GTA animal cognition meeting on anthropomorphism

11 04 2014

Last week Jamie and Walter went to Toronto to a GTA Animal Cognition meeting organised by Kristin Andrews. I couldn’t go, sadly, as there as a departmental faculty meeting at the same time, but the readings were really interesting and the meeting sounded great. Here is Walter and Jamie’s report:

Last week, Jamie and Walter participated in a GTA Animal Cognition journal club about the place of anthropomorphism in science. Anthropomorphism is the unjustified attribution of human properties to non-human animals – think Babar the talking elephant. When trying to explain the behaviour of non-human animals, it is often tempting to project our own human feelings and thoughts onto them. We already do this willy-nilly with respect to other humans, but in the case of non-human animals it is an even more controversial practice. Animal welfare and animal cognition researchers, in particular, can be vulnerable to charges of anthropomorphism.

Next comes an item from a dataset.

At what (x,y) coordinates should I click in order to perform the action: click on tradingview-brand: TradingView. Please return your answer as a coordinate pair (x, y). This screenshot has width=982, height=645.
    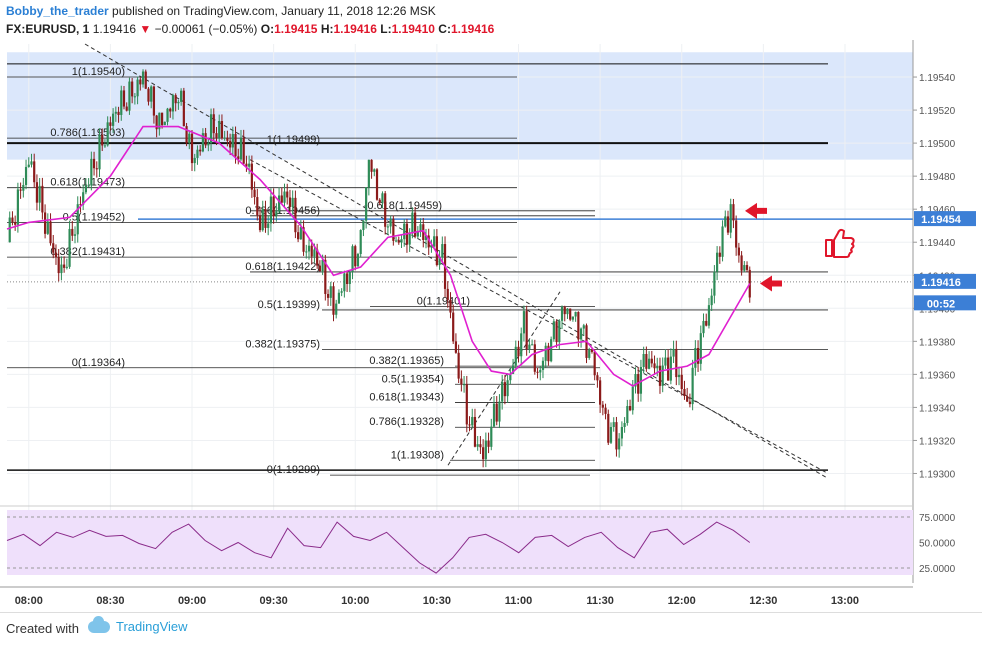
    Looking at the image, I should click on (152, 626). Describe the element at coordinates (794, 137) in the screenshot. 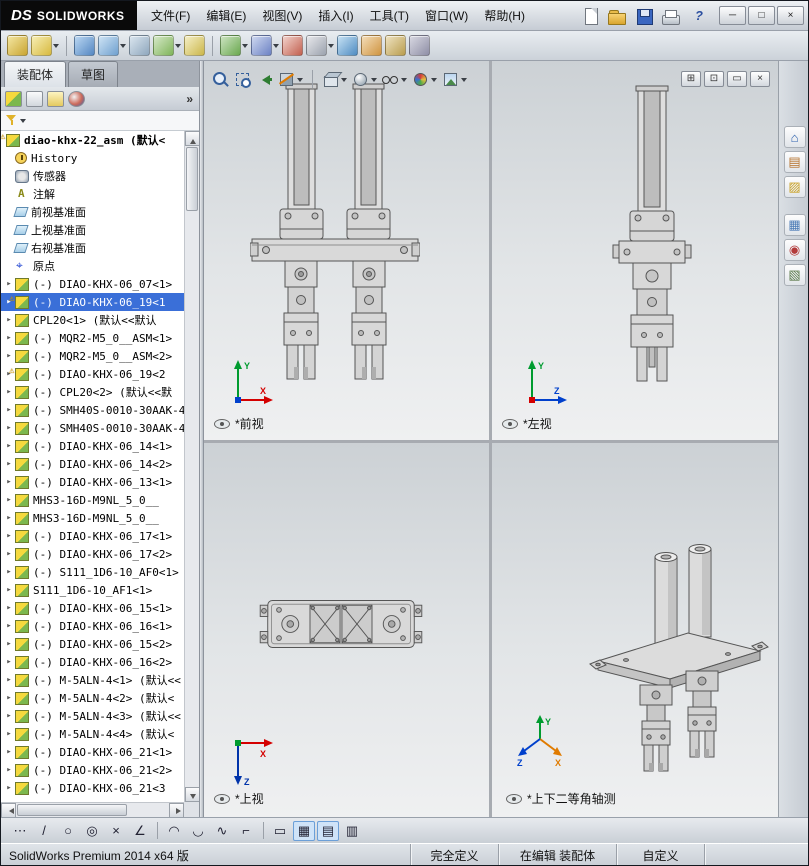

I see `solidworks-resources-icon: ⌂` at that location.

Kristin Andrews, whose draft manuscript and chapter were being discussed in the meeting – along with a chapter by Eliot Sober – thinks that scientists researching on animal cognition and animal welfare are often too cautious for fear of being labeled anthropomorphic. She argues that null-hypothesis statistical testing is being misused in a way that favours anthropectomy (the opposite of anthropomorphism), because the null hypothesis is almost always taken to be that animals don’t possess a particular cognitive ability or faculty that humans do. The burden of proof then falls on trying to prove that they do possess these capabilities. However, even though differences between humans and other animals are bigger than between adult humans, there are also good reasons – like shared phylogeny and analogous behaviour and neural function – to think that we share at least some mental states and abilities. The participants mostly agreed that, in research design and statistical analysis, researchers shouldn’t be overly concerned about being called anthropomorphic or anthropectic, but instead just ensure that their concepts are rigorously operationalized. Many were adamant that this applies equally to the capabilities of humans as to those that animals may also have – how can we legitimately start to ask if some animals form friendships, for example, if we haven’t even rigorously defined what that means in humans?